00:44:23.560 We can make queries about—we can, for example, do things like 'just give me all the languages,' right? Tell me what languages are in GitHub right now. So, again, six values, but only three results because of sets. We can also say, 'I’m actually interested in what repositories are written in these languages.' This actually is like a table scan of repo to language—right? All the different relationships that we’re interested in.
00:45:40.559 Just because you can have multiple values means you can also have multiple references, because references are different from values. So the most important feature in GitHub is stars. It doesn’t matter how good your code base is; it doesn’t matter how maintainable it is or that the library has been running in production for twenty years. The only thing that ever matters in GitHub is how many stars you have.

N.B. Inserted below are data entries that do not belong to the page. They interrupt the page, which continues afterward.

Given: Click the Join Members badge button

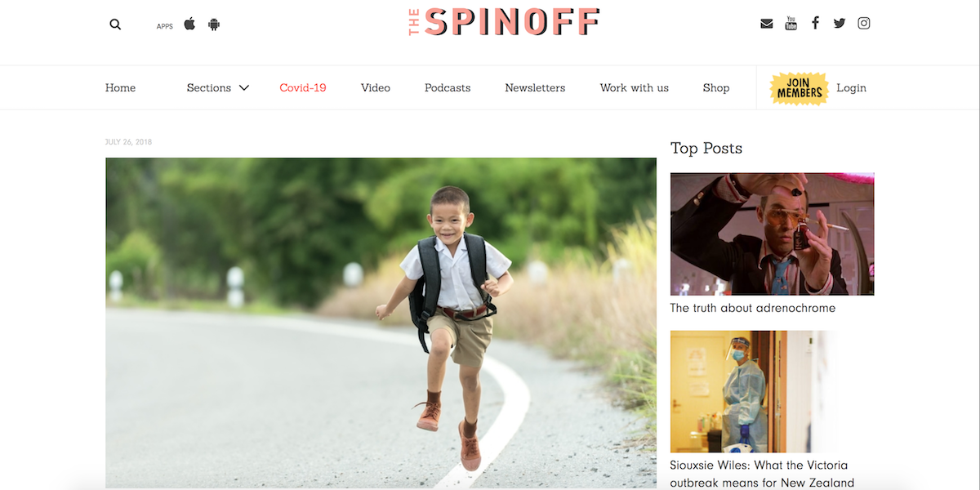Looking at the screenshot, I should click(x=800, y=88).
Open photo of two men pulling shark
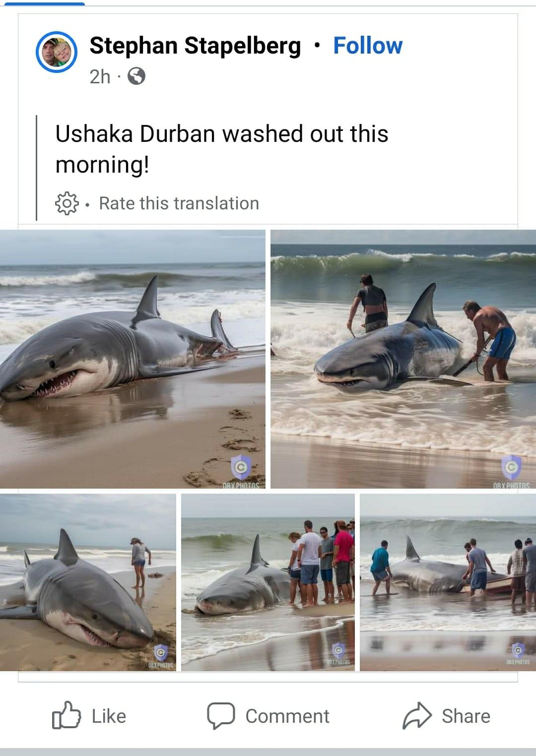The image size is (536, 756). tap(403, 359)
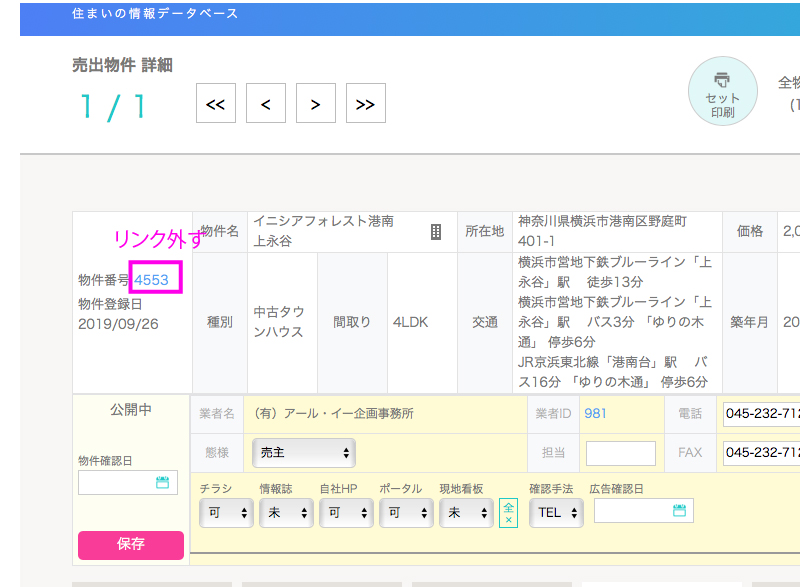Expand the ポータル dropdown
This screenshot has height=587, width=800.
click(x=406, y=513)
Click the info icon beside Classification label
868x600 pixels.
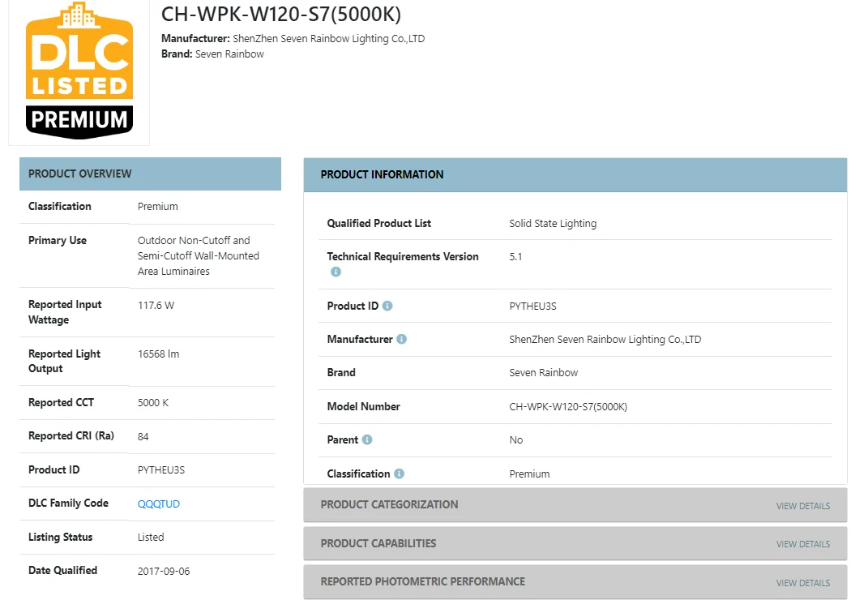(400, 474)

00:46:53.790 So the question is: how do you model this relationship? Because we talk about how many stars a repository has, but that’s not actually what we’re modeling. What you model is a specific user starred a specific repository—a favorited repo, right? So Rich Hickey on your favorite hit is Tomsky favored too, and I also starred some repos.
00:48:03.040 So again, multiple values and multiple references just mean multiple entries in our system. But this is the way we model the system; this is not the way we’re interested in interacting with the system. What we’re interested in is how many stars our repository has. So, for this, you need aggregations. How would this work? Well, you would find all the repos; you would again use the magical binding to find all the Rs such that at least one star exists for them.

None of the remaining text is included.